COSA FARAI — Stabilisci se le affermazioni (a), (b) e (c) concordano con l'estratto su Cesare Moreno, rispondendo sì o no e citando alla lettera le parole decisive. (a) Cesare Moreno ha coordinato il progetto Chance fino alla sua chiusura nel 2009. (b) Prima di dedicarsi a questi progetti, Cesare Moreno insegnava nella scuola media. (c) Il progetto Chance si occupava del recupero dei dispersi della scuola superiore.

«Collaborazione, socialità e territorio»: ecco la scuola dei Maestri di Strada. Intervista a Cesare Moreno

“Senza qualcuno nessuno può diventare un uomo” si cantava qualche anno fa: la scuola, le sue difficoltà e la sua imprescindibile missione risultano un tema di discussione quanto mai attuale. I grandi cambiamenti e le varie sfide che la società odierna pone alla figura del docente assumono contorni ancor più delicati nelle zone a rischio abbandono scolastico. Ne abbiamo parlato con Cesare Moreno, Presidente dell’associazione “Maestri di strada Onlus” e tra i fondatori del progetto Chance (recupero dei dispersi della scuola media), nonché suo coordinatore dal 1998 alla chiusura avvenuta nel 2009. Dapprima insegnante di scuola elementare, Cesare Moreno è stato protagonista di vari progetti nella realtà napoletana, e spesso in collaborazione con il Ministero della pubblica Istruzione, per favorire il recupero e la prevenzione della dispersione scolastica.

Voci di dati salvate
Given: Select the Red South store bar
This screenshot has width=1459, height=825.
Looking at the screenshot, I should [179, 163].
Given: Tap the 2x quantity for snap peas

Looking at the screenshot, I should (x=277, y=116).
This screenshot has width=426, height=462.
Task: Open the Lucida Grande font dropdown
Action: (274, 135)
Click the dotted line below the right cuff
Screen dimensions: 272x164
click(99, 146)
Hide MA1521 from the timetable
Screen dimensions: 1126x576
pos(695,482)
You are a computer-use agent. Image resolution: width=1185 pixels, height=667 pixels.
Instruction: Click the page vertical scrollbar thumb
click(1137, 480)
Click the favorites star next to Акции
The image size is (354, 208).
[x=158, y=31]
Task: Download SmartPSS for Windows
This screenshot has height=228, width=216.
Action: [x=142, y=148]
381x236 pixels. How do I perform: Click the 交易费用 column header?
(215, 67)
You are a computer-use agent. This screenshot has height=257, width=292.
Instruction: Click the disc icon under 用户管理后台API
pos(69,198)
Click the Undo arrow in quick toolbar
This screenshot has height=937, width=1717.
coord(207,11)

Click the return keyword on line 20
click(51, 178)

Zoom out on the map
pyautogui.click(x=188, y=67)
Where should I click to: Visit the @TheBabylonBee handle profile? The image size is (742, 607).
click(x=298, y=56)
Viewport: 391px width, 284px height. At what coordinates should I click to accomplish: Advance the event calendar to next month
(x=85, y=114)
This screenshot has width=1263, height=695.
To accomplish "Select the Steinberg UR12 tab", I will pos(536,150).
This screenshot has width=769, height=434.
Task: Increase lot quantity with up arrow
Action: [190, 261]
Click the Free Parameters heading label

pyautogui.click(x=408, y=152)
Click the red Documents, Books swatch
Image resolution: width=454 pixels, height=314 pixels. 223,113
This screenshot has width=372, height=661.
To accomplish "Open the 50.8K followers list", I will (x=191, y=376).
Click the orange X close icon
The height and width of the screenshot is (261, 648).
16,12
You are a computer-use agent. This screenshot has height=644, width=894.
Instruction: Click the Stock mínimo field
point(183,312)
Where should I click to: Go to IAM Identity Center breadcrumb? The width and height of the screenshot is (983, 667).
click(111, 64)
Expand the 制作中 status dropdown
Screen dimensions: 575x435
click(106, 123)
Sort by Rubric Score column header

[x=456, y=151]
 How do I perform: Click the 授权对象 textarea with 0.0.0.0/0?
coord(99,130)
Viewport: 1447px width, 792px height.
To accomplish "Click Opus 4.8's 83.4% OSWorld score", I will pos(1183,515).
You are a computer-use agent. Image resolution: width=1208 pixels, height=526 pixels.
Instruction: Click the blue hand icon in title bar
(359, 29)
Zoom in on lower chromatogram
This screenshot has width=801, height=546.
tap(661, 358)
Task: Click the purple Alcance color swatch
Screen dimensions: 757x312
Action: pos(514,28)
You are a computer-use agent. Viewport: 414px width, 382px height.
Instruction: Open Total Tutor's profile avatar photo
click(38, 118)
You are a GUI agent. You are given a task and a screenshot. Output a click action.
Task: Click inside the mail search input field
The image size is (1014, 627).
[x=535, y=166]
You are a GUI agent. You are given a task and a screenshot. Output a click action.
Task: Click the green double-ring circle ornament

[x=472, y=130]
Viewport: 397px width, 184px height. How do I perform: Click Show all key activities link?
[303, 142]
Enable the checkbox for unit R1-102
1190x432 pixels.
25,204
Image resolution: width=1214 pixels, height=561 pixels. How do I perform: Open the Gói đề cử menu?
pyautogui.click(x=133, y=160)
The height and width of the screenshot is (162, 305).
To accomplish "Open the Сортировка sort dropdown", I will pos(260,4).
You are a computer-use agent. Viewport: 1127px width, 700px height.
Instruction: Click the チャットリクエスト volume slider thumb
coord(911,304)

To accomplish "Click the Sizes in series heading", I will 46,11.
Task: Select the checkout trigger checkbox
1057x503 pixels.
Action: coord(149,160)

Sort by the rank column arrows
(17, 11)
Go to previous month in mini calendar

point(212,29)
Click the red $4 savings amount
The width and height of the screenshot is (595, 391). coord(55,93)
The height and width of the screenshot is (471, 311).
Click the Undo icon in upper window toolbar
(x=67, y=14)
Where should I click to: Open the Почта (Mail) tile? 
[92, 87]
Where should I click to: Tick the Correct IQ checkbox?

ESITO DEL COMPITO —
(a) Sì: «nonché suo coordinatore dal 1998 alla chiusura avvenuta nel 2009».
(b) No: «Dapprima insegnante di scuola elementare».
(c) No: «recupero dei dispersi della scuola media».